All but extinct: West of England JSP Inspectors create crater in council plans

Yesterday, scientists in the USA declared that they had traced the worst day on Earth which took place 66 million years ago when a 12km-wide rock smashed into the planet. Whilst perhaps more understated, the West of England Joint Spatial Plan Inspectors’ ‘second letter’ hit the doormats of our four local councils and left a crater in the landscape of plans to build over 100,000 homes in our city region.

Four years of intense technical work coupled with a Public Examination has created 13 pages of explanation and boils down to a single sentence: “Whilst we recognise that the Councils’ preference might be to continue with the examination if at all possible…we remain of the view that withdrawal of the plan from examination is likely to be the most appropriate option.”

If the ‘first letter’ from the Inspectors in August represented a small rock falling from the sky, the ‘second letter’ represents a gigantic asteroid. The scale of modifications that might be needed to resolve the Inspectors’ concerns appear to be too great for the four councils to crack some boulders and reform a new plan.

Lack of Government support?

Given the fact this type of sub-regional planning is a new age of policy-making driven by Government and Whitehall, the councils may have expected some intervention to at least soften the blow and give the process a chance.
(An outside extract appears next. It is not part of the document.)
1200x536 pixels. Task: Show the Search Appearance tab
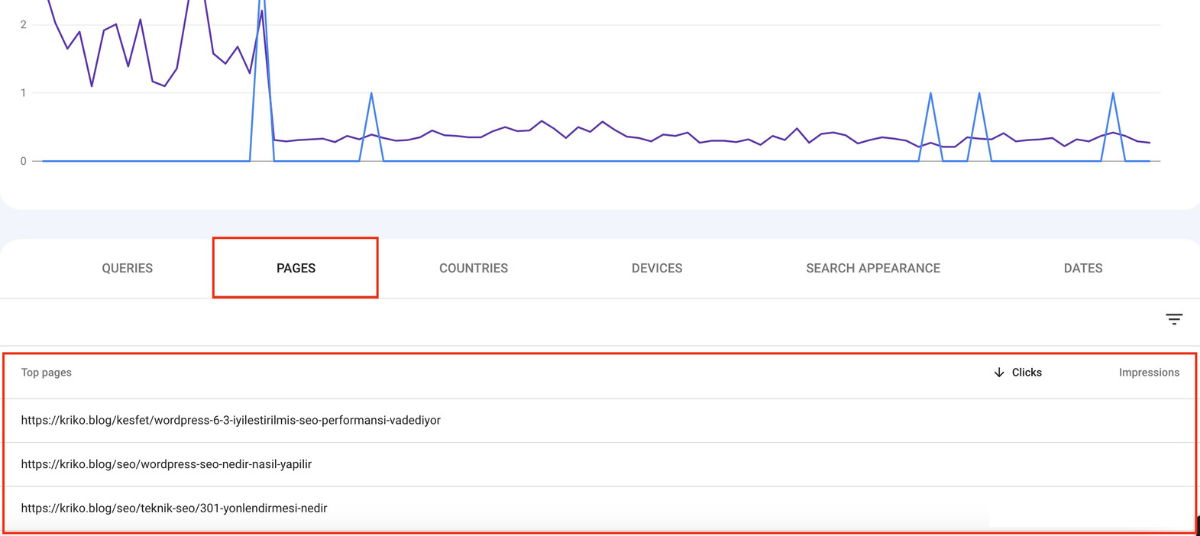pyautogui.click(x=873, y=268)

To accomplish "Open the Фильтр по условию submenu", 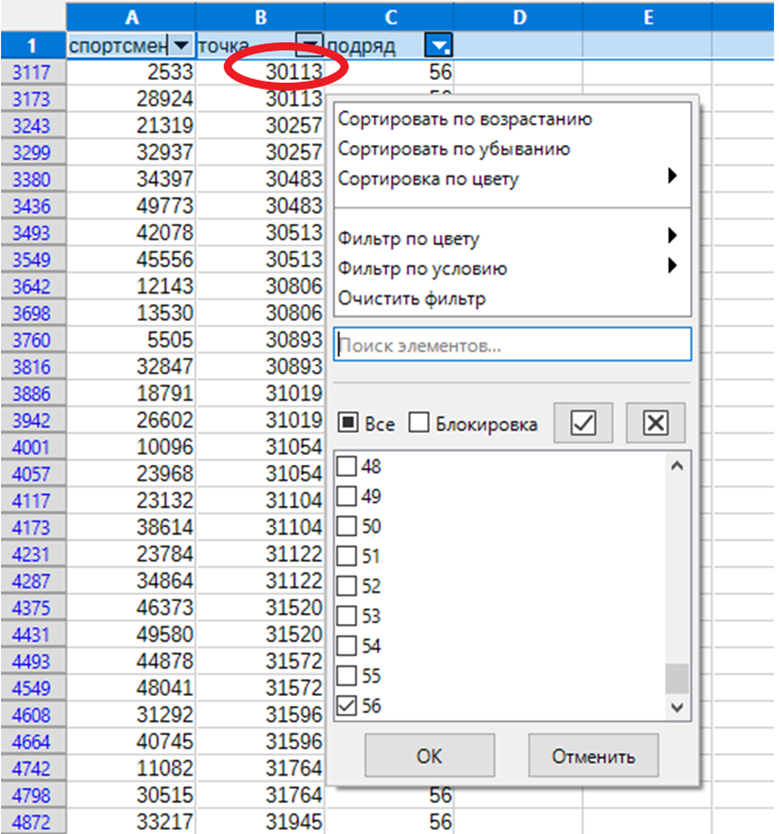I will click(508, 268).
It appears that no intervention will be made. Key factors have moved against government action. The obvious is the distraction of Brexit – so many Ministers have come and gone, the original Secretary of State who introduced this new type of spatial planning for the country was Greg Clark in 2015.

But key local MPs in longstanding opposition to the JSP and its strategic development locations have been promoted to new influential posts; Jacob Rees-Mogg into Cabinet and, perhaps less seismic or detectable, Luke Hall who was appointed Parliamentary Under-Secretary for Housing, Communities and Local Government in July 2019.

Post-impact: what next for the West of England?

While the four councils are being invited to respond to the Inspectors’ letter, two possible options are starting to form. First, when the JSP debris has cleared, the councils issue, in effect, a statement of common ground agreeing what housing numbers should go where. Through the Local Plan, they develop their own development locations to be tested individually at Examination. An upside would be that the politicians could look afresh at proposed detailed site locations, particularly where there are new administrations formed from May 2019 who wish to better reflect their mandates. The new process could move quickly and decisively.

Second, and more radically, the WECA Mayor Tim Bowles could produce his own Spatial Plan. But this is based upon two gigantic assumptions – one, that North Somerset Council and the ‘IndLabLibGreen’ coalition agree to co-operate with a view to joining WECA in 2021 (currently, they are outside); two, that Mayor Bowles would want to when not obliged at this point and generate controversy in the lead-up to his re-election campaign for May 2021.

No doubt further options could arise in the coming months.

When the rocks, water and dust cleared all those millions of years ago, it took time for the world to settle and become something new. While the pace will not be so glacial in the West of England in 2019, it may still take time for the true shape and future of our communities to become clear.